В Штатах, куда я поехал на две недели, а остался на три года, я постоянно блуждал по пустынникам, ведущим в никуда. У меня был огромный “форд”, я, как герой романа Джона Стейнбека “Путешествие с Чарли”, уезжал в неизвестные американцам миры, в глубинку Америки. Весь наш опыт это большие города Америки: Нью-Йорк, Лос-Анджелес, Чикаго, а в глубинках живут чудесные Франкенштейны и Лизы Щукины, их много, звать их иначе – Хуан, Педро, Марко, Николас, Джек, Джон, Мария, Бетти, Сесилия. Замечательные люди. Я раза два проезжал ту самую бензоколонку в пустыне Невада, Лиза больше не танцевала передо мной умирающего лебедя, но борщ был так же вкусен. Франкенштейн постоянно просил у нее борщ, поэтому каждый мой случайный заезд знаменовался борщом. Франкенштейн рассказывал истории их любви, одна удивительней другой.

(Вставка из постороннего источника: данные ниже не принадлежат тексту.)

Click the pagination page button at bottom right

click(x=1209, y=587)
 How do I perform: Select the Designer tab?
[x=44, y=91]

В начале девяностых они приехали на родину Лизы. Квартира была продана, они поселились в гостинице в четыреста шестнадцатом номере. А ночью в триста шестнадцатом убили пару, мужа и жену. Убийц поймали, те сознались, что хотели убить богатых американцев, взять доллары, но ошиблись этажом. “Ангел над нами пролетел”, – сказала Щукина.
Когда мы с Элемом Климовым возвращались из Лас-Вегаса, он сказал: “Гримальди назвал тебя глупцом за затеянную заварушку вокруг «Американской шлюхи». Пойди к нему, я знаю, он хочет сценарий – не Пирсона, не его агента, а тебя и твой сценарий”. Я не пошел.
Почему?
Уехал в Грузию.
Алик с лицом Аль Капоне курит сигару. Он явно не знает, кто такой Робер Брессон. Кино его не интересует. Почему я упомянул Брессона? Марокканка Элизабет спросила: “Кто ваш любимый режиссер?” Я ответил: “Робер Брессон”. Алик выдул сигару: “Что снял?” Я промолчал.

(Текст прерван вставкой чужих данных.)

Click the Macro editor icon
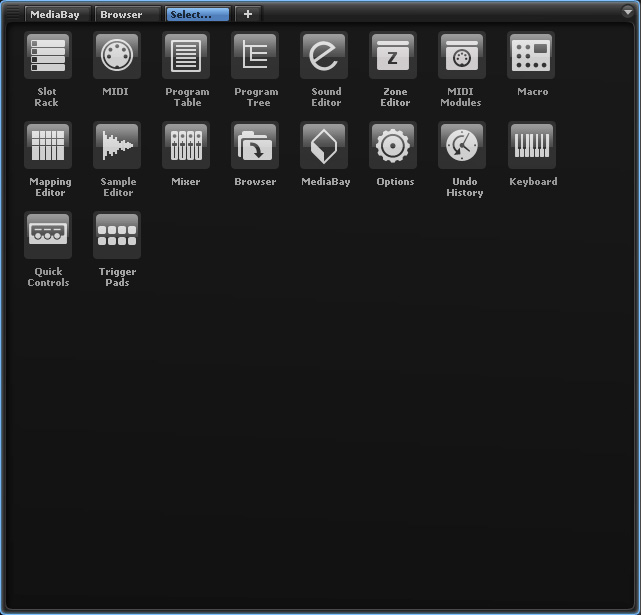The width and height of the screenshot is (641, 615). (x=532, y=56)
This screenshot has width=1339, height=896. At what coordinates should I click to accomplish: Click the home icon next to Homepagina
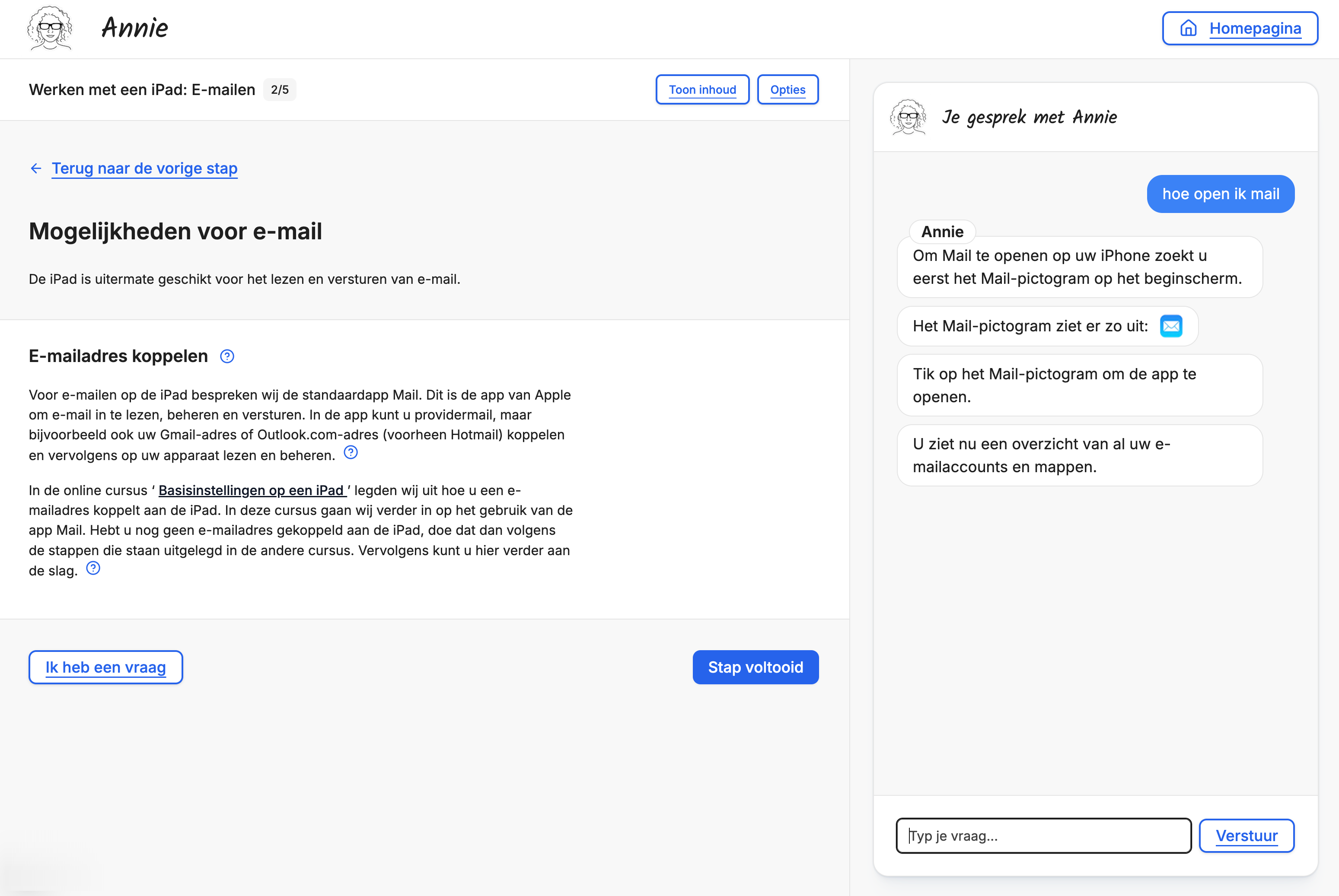coord(1189,28)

Робер Брессон – великий французский режиссер, творивший в сороковых – шестидесятых годах, снял фильм про осла – “Наудачу, Бальтазар”; это один из немногих фильмов, которые я люблю пересматривать. Рассказывая об осле, Брессон рассказывает о человеке, его радостях, печалях, надеждах, о том, что все мы “попались”, что все мы достойны лучшей участи.
В девяностых годах я жил в Лос-Анджелесе. Дружил с Аликом Пересветом, другом моего продюсера Музы Туринцевой. И Алик, и Муза – выходцы из России, удачно устроившие свои судьбы. Муза во Франции вышла замуж за короля кофе-какао Сашу Туринцева, продюсировала фильмы, Алик торговал экзотичными животными. Он постоянно разъезжал по окраинам планеты Земля и привозил в Америку драконов с каких-то островов, весом по сто килограммов, с чешуей ярко-синего цвета, которую не пробивали пули. Алик однажды продемонстрировал мне это, стреляя в дракона с расстояния пяти шагов. Алик стрелял, дракон меланхолично чавкал, глядя на нас маленькими синими глазами. Он был невероятно красив в своем безобразии.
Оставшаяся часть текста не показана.